La représentation du désert

Un désert vivant et sensoriel

La couverture annonce la couleur. Enfin, les couleurs. Cette merveille signée Aurélien Police reflète parfaitement le récit. Un récit multicolore, tamisé, ondulant. Ce désert se regarde. Loin de l’erg ocre, il resplendit, se reflète, brille de mille et une couleurs. C’est un kaléidoscope. « Multicolores, [les dunes] ne se présentaient pas sous la forme d’un mélange criard. Les grains de sable s’harmonisaient au contraire en des camaïeux très doux. De près, ils étaient d’un prune presque rouge, puis en s’éloignant vers l’horizon, se coloraient de lie-de-vin, magenta, lavande, et indigo ».

Mais ce désert, il se respire aussi. Kabalraï écoute le sable, sent ses fragrances, entend sa voix. Le désert, il le martèle de ses pieds, et le sent sur ses doigts, dans les paumes de ses mains. C’est une expérience sensorielle à part entière. Parfois, les cinq sens seuls n’y suffisent plus. Il faut alors la puissance du narguilé pour ne faire qu’un avec le désert. Et alors, le désert se personnifie, entre dans chacune des cellules de Kalbalraï.

Au-delà de ce décor splendidement posé, Aurélie Wellenstein dépeint un désert mouvant, qui bouge, qui vit. Il avance, menaçant, vers le cratère. Il se déroule, dune après dune, vers l’infini, vers un horizon lointain. Mais il est aussi protéiforme, organique. « Le désert se mit à onduler et à fourmiller. Il bougeait, se creusait, respirait […] Le désert se métamorphosait sous ses yeux, se changeant en rivières d’or, en vallées d’herbes jaunes et sèches, craquantes sous ses pas, en plages blanches […] Dans la poussière qui vibrait à l’horizon, soulevée par le vent du sud, ondoyaient en une brume de mirages et de reflets des formes immenses : humains, animaux, navires, temples et palais ».

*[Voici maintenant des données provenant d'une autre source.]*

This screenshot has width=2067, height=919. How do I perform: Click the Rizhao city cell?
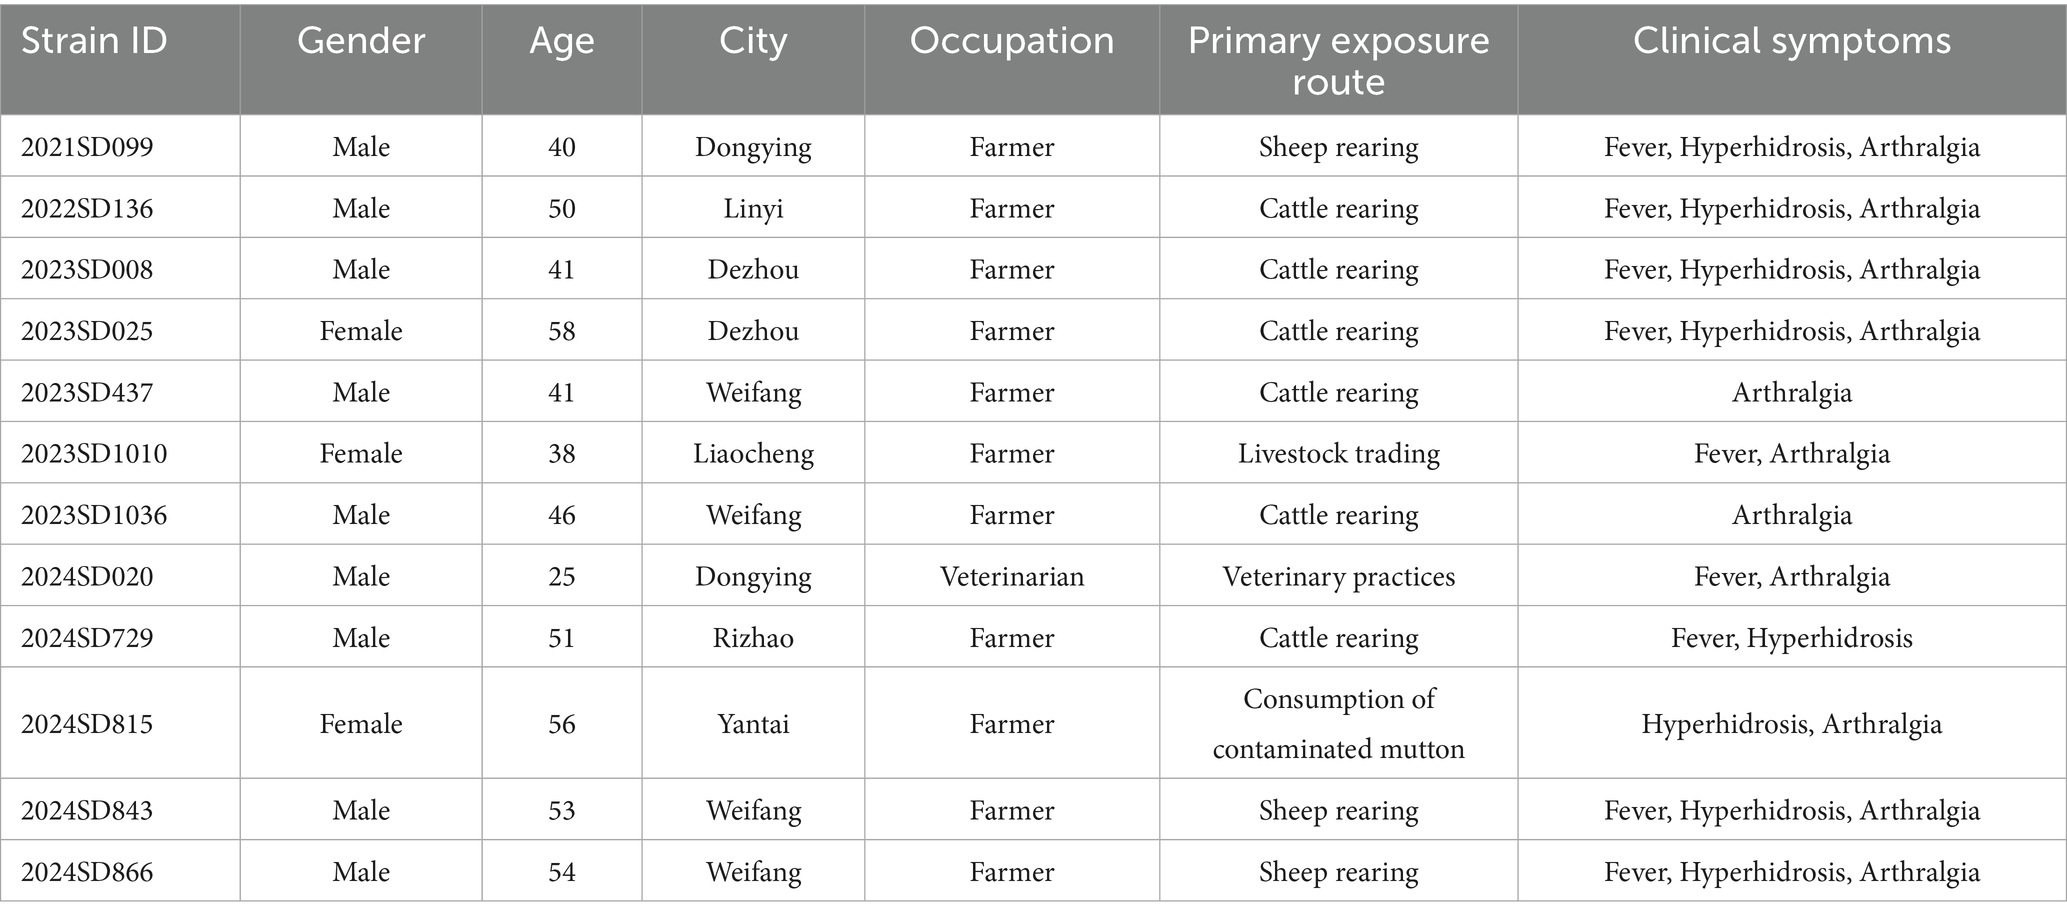753,638
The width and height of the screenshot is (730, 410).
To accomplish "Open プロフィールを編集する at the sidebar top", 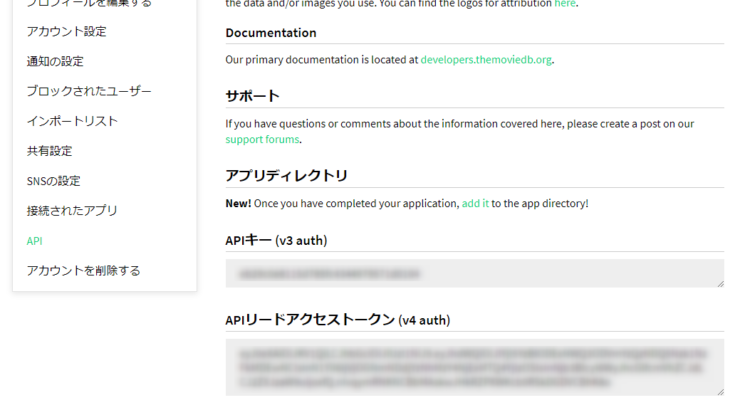I will click(x=89, y=4).
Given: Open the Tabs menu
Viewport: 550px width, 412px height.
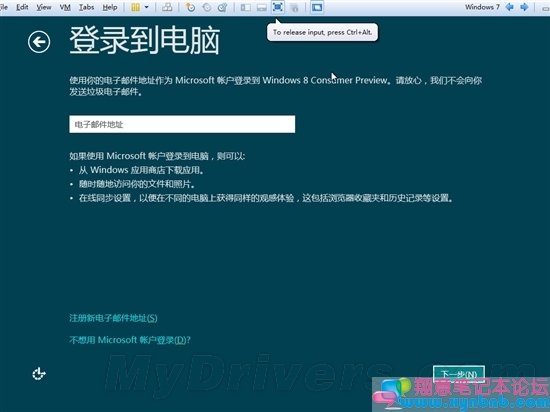Looking at the screenshot, I should (86, 7).
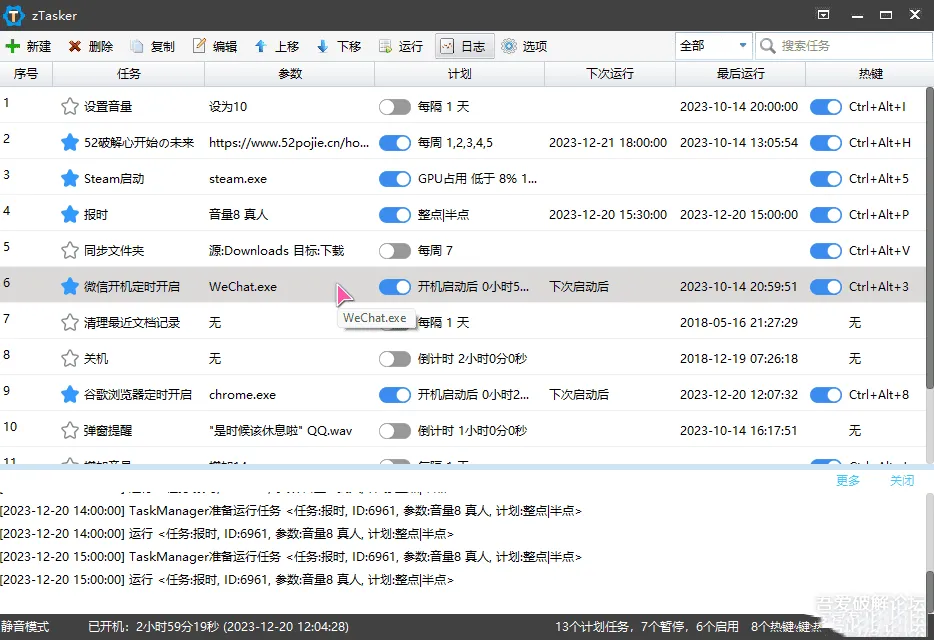Toggle the 日志 log panel button
The height and width of the screenshot is (640, 934).
462,46
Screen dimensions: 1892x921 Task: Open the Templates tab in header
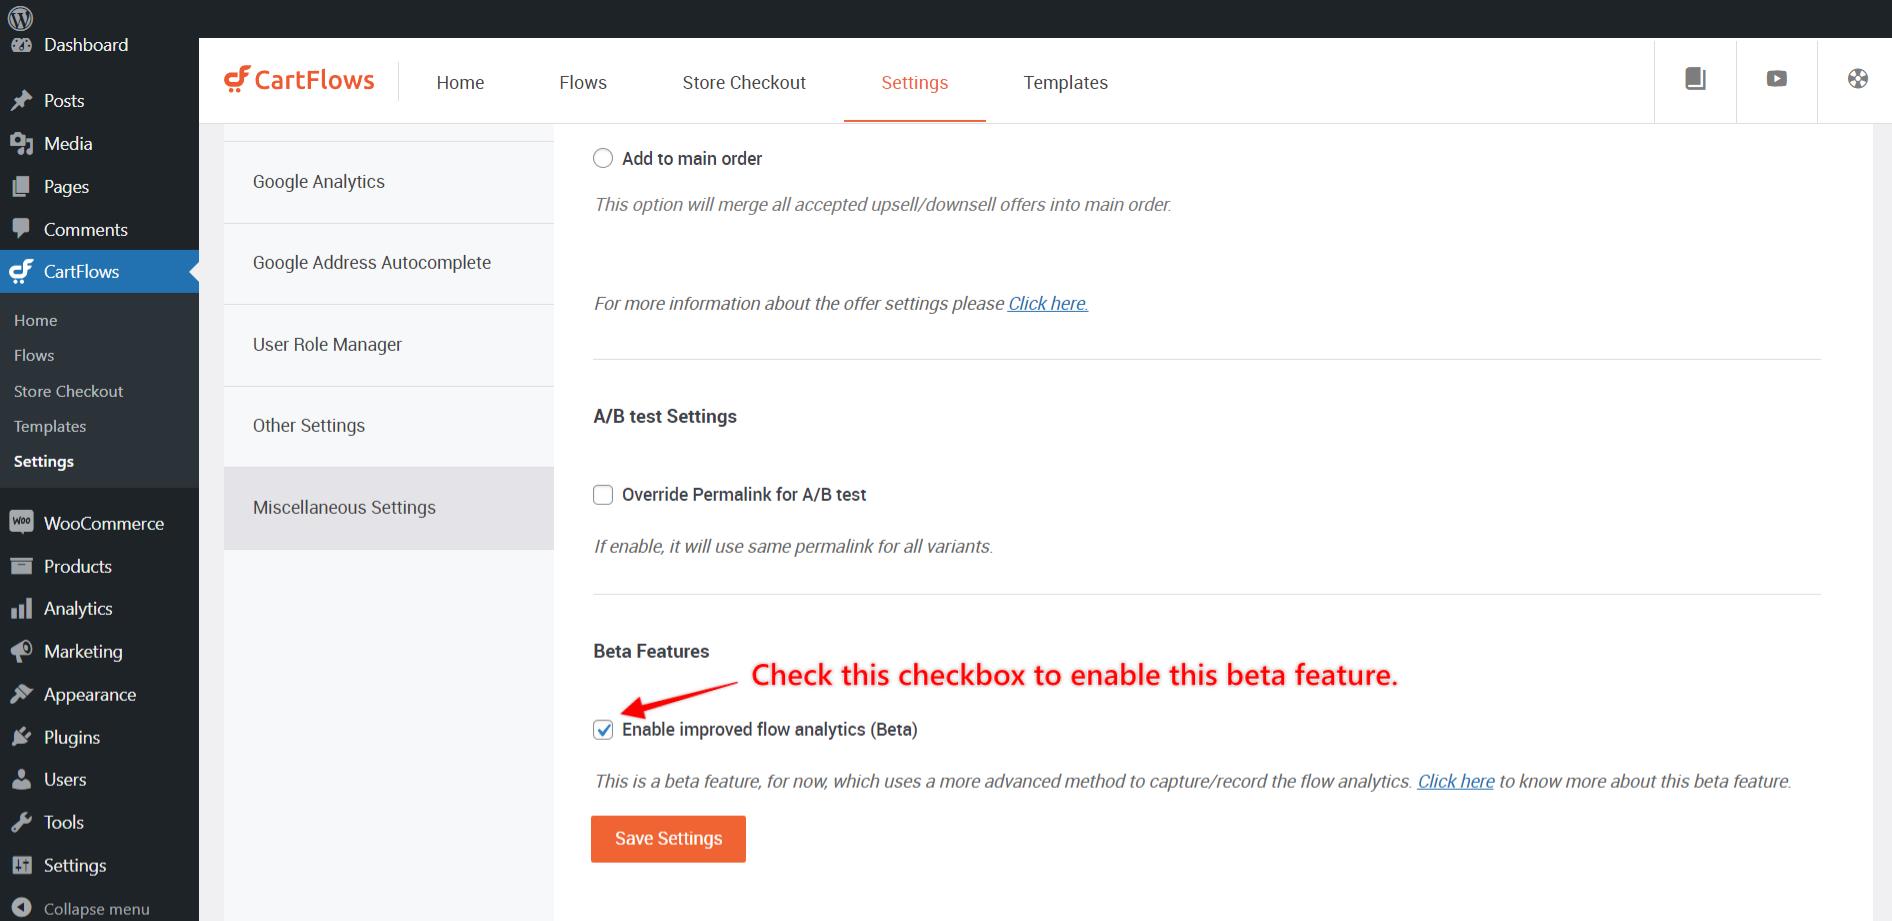1065,82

Ce désert mouvant est retranscrit par une écriture mélodique, chantante, qui mime le mouvement des dunes, la marche de Kabalraï et Irae. Aurélie Wellenstein donne vie au désert par les mots. Le travail poétique du langage dans ce roman est vraiment remarquable.

Un désert onirique et fantasy

J’ai aimé cet endroit onirique, un peu « anywhere out of the world ». Le roman s’ouvre sur la venue du marchand de sable. Dès lors, le roman prend le visage d’un conte, d’une légende d’un temps oublié. Où est-on ? A quelle époque ? On ne sait pas vraiment. New-York, Tokyo… sont évoquées comme des vieux souvenirs presque irréels, ou des mirages lointains. Ne pas connaître le contexte immédiat de l’intrigue renforce cette idée de conte et de légende.

Souvent, rêve, réalité et souvenirs se mélangent. Les transes des habitants au son de la musique, les voyages temporels de Kabalraï avec son narguilé, les mirages… Tout est finalement fait pour placer le lecteur entre le réel et l’imaginaire.

Une traversée du désert

Des personnages livrés à eux-mêmes

Le désert sert de cadre physique au récit. Mais il est aussi une métaphore du cheminement personnel. Les personnages traversent leur propre désert intérieur.

En quête d’un Eden incertain, ils vont surtout à la recherche d’eux-mêmes. Irae reconstruit son passé avec Kabalraï, et doit accepter ses errements, ses erreurs, ses choix, mais aussi ce qu’elle a refoulé. Elle suit le chemin pour se retrouver elle-même. Quant à Kabalraï, il cherche sa propre identité. Il m’a fait penser à Moïse guidant son peuple vers la Terre Promise. Est-il enfant ou adulte ? Est-ce le Messie tant attendu ? Est-il un frère, ou un fils ? Quelle est vraiment sa mission ? Autant de questions à résoudre.

Aurélie Wellenstein propose donc un récit de reconstruction de soi, via les souvenirs, la mémoire, le subconscient. Se perdre, pour mieux se retrouver.

Un beau message humaniste et optimiste

Ce texte aux allures de contes m’a vraiment beaucoup plu. J’ai beaucoup aimé la manière dont Alnaïr, la cité oasis, l’Eden tant espéré, ponctue tout le récit. Le désert des couleurs est un long cheminement vers cette Terre Promise. Mais finalement, c’est moins la destination qui importe, que le cheminement, et la manière d’y arriver.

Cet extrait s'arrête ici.